**DOCUMENT EXCERPT**:
Sedamsville (/səˈdæmzvɪl/ sə-DAMZ-vil) is one of the 52 neighborhoods of Cincinnati, Ohio. Established in 1795 and annexed in 1870, the neighborhood lies along the Ohio River in the western part of the city. The population was 1,256 at the 2020 census.

==History==
Sedamsville was established in 1795 by Colonel Cornelius Sedam, a veteran of the Revolutionary War, who moved to the area to assist in the building of Fort Washington. The neighborhood was also home to one of the first Fleischmann's Yeast factories in the US and was founded by Louis Fleischmann, his brother Maximilian, and James Gaff. In 1835, Sedamsville incorporated as a village in the newly organized Storrs Township. Cincinnati annexed the township, including Sedamsville, in 1870.

The Industrial Revolution changed the landscape bringing commerce and large factories to the area along with a new influx of residents. Unfortunately the Great Depression saw many of those businesses close their doors, and then the disastrous flood of 1937 made it impossible for many to rebuild. Many more buildings were destroyed with the widening of River Road in the 1940s which nearly wiped out the business district completely. The neighborhood further declined in the late 20th and early 21st century due to negligent landlords owning several of the area's buildings.

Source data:

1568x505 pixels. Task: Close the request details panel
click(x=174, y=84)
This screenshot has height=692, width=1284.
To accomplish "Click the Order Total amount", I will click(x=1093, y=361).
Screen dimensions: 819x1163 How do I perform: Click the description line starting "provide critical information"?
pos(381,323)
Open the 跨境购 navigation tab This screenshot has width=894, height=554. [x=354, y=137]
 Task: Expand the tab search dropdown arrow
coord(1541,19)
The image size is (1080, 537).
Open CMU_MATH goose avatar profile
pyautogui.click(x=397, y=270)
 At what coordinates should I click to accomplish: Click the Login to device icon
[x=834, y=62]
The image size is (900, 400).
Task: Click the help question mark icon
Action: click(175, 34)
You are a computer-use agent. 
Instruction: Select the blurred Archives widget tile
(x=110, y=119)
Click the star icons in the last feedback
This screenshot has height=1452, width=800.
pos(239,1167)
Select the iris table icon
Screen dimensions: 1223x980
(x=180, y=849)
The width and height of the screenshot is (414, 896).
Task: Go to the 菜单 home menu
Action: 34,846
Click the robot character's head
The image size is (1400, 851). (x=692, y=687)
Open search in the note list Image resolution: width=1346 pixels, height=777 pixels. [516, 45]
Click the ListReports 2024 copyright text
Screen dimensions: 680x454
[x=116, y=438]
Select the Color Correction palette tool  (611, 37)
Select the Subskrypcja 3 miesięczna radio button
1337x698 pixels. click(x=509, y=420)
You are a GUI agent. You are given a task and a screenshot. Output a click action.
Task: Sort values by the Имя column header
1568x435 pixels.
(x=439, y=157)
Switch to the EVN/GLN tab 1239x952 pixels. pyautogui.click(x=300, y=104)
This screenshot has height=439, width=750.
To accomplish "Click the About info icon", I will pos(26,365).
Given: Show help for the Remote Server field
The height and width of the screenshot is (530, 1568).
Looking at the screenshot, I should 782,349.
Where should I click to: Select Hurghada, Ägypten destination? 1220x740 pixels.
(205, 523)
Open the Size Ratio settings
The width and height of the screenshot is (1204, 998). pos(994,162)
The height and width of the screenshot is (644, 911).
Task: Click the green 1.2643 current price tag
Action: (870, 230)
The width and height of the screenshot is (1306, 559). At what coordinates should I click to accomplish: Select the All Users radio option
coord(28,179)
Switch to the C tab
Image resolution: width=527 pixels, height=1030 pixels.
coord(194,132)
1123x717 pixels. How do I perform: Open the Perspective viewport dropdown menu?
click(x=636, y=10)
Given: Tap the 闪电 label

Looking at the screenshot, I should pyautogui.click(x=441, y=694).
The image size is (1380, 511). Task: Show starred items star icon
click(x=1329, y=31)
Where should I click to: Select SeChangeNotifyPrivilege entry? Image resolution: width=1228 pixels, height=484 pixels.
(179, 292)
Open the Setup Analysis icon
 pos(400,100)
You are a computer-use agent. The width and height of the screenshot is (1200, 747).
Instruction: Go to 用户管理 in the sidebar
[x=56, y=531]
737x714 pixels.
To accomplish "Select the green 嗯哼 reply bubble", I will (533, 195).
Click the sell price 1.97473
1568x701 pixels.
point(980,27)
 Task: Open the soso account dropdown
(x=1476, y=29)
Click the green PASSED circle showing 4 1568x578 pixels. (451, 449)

**EXERCISE INSTRUCTIONS**:
1) Rewrite the paragraph of the Sedamsville text that begins "The Industrial Revolution changed the landscape" as a short bulleted list, keeping its main facts.
2) Answer these questions using the Sedamsville text:
(a) What was the neighborhood's population at the 2020 census?
(b) Who established Sedamsville in 1795?
(c) Which road's widening in the 1940s destroyed many buildings?
3) Continue the Sedamsville text from its last sentence.

**ANSWERS**:
1)
- The Industrial Revolution brought commerce, large factories and new residents to the area.
- The Great Depression closed many of those businesses.
- The flood of 1937 kept many from rebuilding.
- Widening River Road in the 1940s destroyed more buildings and nearly wiped out the business district.
- In the late 20th and early 21st century, negligent landlords owning several buildings caused further decline.

2)
(a) 1,256
(b) Colonel Cornelius Sedam
(c) River Road

3)
With help from the Cincinnati Preservation Association, many historic buildings have been saved from demolition. Nearly the whole neighborhood is now listed on the National Register of Historical Places.

==Demographics==

As of the census of 2020, there were 1,256 people living in the neighborhood. There were 638 housing units. The racial makeup of the neighborhood was 69.3% White, 20.5% Black or African American, 0.3% Native American, 0.5% Asian, 0.6% Pacific Islander, 1.8% from some other race, and 7.1% from two or more races. 2.5% of the population were Hispanic or Latino of any race.

There were 674 households, out of which 62.8% were families. About 27.7% of all households were made up of individuals.

20.7% of the neighborhood's population were under the age of 18, 65.3% were 18 to 64, and 14.0% were 65 years of age or older. 50.3% of the population were male and 49.7% were female.

According to the U.S. Census American Community Survey, for the period 2016-2020 the estimated median annual income for a household in the neighborhood was $45,568. About 20.6% of family households were living below the poverty line. About 7.3% of adults had a bachelor's degree or higher.